Henry Ford was not the person to invent the car or even the assembly line. Still, he goes down in history as one of the greatest innovators not only of his time, but of all time. He made motor vehicles commercially available to the masses as opposed to only a selection of the wealthiest in society. Before Henry Ford, the car, commonly called the horseless carriage, was a luxury that wasn’t widely adopted until the cost and efficiency of manufacturing could be brought down. Henry was innovative by taking something like the assembly line or horseless carriage and revisioning it to fit the mold of something in high demand.
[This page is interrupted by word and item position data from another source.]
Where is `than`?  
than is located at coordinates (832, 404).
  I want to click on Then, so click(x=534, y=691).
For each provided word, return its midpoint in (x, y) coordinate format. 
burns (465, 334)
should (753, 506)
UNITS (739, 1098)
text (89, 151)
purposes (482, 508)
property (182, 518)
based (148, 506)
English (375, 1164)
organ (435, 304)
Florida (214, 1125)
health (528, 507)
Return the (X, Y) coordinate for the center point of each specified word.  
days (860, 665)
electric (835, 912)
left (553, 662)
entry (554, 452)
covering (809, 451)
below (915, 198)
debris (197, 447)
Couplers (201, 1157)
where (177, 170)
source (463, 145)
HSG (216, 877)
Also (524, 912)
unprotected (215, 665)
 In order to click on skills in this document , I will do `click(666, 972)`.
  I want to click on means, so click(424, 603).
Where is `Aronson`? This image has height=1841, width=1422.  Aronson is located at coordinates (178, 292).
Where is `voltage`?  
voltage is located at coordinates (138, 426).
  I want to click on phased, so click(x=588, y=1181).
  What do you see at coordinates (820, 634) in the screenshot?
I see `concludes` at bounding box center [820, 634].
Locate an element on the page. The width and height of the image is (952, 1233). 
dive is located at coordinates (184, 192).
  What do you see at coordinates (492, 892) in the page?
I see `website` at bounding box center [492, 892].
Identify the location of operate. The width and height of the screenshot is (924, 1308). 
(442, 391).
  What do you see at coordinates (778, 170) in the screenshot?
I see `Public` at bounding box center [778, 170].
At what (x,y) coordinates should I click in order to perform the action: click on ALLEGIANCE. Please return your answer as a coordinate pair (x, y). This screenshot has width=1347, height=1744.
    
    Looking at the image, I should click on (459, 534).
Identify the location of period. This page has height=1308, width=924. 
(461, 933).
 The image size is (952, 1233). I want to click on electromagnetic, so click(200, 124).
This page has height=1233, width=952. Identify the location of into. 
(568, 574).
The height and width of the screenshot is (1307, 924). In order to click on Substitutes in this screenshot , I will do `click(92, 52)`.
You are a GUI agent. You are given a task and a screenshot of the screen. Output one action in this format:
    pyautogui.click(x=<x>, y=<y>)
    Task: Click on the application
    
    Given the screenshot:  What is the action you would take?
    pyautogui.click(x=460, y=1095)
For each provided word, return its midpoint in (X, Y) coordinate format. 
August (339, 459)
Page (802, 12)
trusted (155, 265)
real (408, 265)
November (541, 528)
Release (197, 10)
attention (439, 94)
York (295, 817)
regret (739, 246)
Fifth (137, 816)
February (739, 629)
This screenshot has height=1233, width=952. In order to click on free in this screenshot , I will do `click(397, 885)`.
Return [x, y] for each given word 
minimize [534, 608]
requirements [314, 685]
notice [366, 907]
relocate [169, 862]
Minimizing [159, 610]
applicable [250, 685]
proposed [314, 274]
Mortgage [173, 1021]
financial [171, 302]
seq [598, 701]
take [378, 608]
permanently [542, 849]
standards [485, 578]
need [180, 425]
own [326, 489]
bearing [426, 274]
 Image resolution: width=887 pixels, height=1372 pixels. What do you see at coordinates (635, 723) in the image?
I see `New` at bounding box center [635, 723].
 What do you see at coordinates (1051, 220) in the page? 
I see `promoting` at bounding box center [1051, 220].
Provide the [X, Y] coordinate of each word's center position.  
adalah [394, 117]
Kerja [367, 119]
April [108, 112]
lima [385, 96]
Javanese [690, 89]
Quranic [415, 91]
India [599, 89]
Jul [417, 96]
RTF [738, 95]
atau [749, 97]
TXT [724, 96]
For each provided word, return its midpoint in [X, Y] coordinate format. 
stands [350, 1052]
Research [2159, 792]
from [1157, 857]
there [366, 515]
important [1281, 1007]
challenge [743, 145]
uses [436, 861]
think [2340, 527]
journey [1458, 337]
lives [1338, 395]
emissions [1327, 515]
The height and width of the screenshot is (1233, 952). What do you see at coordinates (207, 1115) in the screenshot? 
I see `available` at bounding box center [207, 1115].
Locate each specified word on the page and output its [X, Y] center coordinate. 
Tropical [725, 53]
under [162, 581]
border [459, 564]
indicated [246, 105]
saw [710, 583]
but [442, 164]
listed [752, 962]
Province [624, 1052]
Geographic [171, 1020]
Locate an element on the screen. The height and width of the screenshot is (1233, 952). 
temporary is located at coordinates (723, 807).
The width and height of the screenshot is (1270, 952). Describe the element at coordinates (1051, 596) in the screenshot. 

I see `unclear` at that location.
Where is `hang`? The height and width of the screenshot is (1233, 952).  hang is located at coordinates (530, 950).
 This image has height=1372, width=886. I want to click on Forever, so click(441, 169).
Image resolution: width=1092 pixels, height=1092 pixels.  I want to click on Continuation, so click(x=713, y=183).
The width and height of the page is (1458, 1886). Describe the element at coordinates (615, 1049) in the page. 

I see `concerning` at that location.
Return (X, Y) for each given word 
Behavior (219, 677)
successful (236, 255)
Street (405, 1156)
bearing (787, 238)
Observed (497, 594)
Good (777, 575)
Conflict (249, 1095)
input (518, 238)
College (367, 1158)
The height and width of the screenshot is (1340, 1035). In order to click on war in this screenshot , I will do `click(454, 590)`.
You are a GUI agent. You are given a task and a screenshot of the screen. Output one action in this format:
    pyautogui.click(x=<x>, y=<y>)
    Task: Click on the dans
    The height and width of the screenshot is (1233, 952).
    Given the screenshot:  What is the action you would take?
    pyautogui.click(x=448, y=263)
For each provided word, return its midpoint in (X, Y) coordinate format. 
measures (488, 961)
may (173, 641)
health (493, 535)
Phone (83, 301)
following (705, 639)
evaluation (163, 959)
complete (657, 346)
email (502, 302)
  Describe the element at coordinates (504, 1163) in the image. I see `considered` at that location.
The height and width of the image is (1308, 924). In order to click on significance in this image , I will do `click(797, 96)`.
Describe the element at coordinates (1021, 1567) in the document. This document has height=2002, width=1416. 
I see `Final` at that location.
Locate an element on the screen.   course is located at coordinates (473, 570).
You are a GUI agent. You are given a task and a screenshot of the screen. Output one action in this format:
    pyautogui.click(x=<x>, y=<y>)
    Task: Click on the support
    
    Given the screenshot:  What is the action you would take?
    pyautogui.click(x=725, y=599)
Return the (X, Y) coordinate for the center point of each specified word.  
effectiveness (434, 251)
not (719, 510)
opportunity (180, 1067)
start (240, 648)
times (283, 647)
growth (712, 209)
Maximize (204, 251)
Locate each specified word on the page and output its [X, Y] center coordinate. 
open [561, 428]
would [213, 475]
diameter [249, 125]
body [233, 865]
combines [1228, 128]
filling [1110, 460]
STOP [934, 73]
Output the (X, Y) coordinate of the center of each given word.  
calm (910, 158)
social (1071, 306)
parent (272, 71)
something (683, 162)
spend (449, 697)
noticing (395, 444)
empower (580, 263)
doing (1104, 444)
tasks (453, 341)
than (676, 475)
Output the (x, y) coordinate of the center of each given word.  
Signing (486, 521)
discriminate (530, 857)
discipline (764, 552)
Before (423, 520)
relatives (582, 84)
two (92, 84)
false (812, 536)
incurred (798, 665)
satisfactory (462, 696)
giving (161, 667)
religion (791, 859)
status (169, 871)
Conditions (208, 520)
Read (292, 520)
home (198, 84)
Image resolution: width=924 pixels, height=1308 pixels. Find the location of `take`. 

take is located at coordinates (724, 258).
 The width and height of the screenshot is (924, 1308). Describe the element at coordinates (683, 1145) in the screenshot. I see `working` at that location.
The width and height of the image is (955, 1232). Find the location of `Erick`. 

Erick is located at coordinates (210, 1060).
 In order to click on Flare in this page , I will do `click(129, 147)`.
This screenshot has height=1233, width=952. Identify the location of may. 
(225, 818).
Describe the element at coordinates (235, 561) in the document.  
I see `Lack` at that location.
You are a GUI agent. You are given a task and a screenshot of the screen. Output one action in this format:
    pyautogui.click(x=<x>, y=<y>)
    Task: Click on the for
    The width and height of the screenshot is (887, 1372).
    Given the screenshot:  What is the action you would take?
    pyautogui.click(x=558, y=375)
In August of 2017 Forbes actually published an article on some of the greatest lessons aspiring innovators can learn from Ford and I’ve decided to share them with you here. First on this list is, “be so good at what you do that people think you invented it.” As I mentioned before, Ford did not invent the automobile, he did not have the proprietor rights, but he transformed the idea all together. Sometimes you don’t conceive an idea, but you see it to its completion—revisioning is a powerful tool because it requires the ability to un-see as well. Collaboration is a beautiful aspect of human invention, as they say: two minds are greater than one. The second lesson is “failures are opportunities.” Like many successful people before and after him, Henry Ford failed numerous times on the way to his legacy. The interesting thing about this is the selective nature to which people tend to recall his short comings. Embrace them, they’ll be little more than a bump on the road to success anyway—win some and learn some! Next on this list is “be as strong behind the scenes as you are anywhere else.” Henry Ford didn’t just talk the talk, but he also walked the walk. His inquisitive nature began with a pocket watch he wanted to learn the mechanics of.
As a boy he wasn’t doing this in hope of making money. One famous quote of his was, “Quality means doing it right when no one is looking” and he exemplified that over the duration of his life. Next on Forbes’ list is “don’t be a show off” like many highly successful people, Ford freed up cognitive space by dressing in casual clothes and wasn’t over concerned with his outward image. Instead he let his work speak for himself and expected people to know who he was not, how he looked. Lastly, “don’t be in the business of making money” Ford fought for his brand and would make it so his workers got competitive wages from the beginning. Henry Ford was famous not because of the money he made (which was a lot, don’t get me wrong), but because of his brand which people needed. Ford was not a perfect person, and was notorious for his problematic opinions, but he was an excellent entrepreneur in practice. Perhaps with a nuanced application of something in demand you can bring innovation to today’s existing technology as Ford did!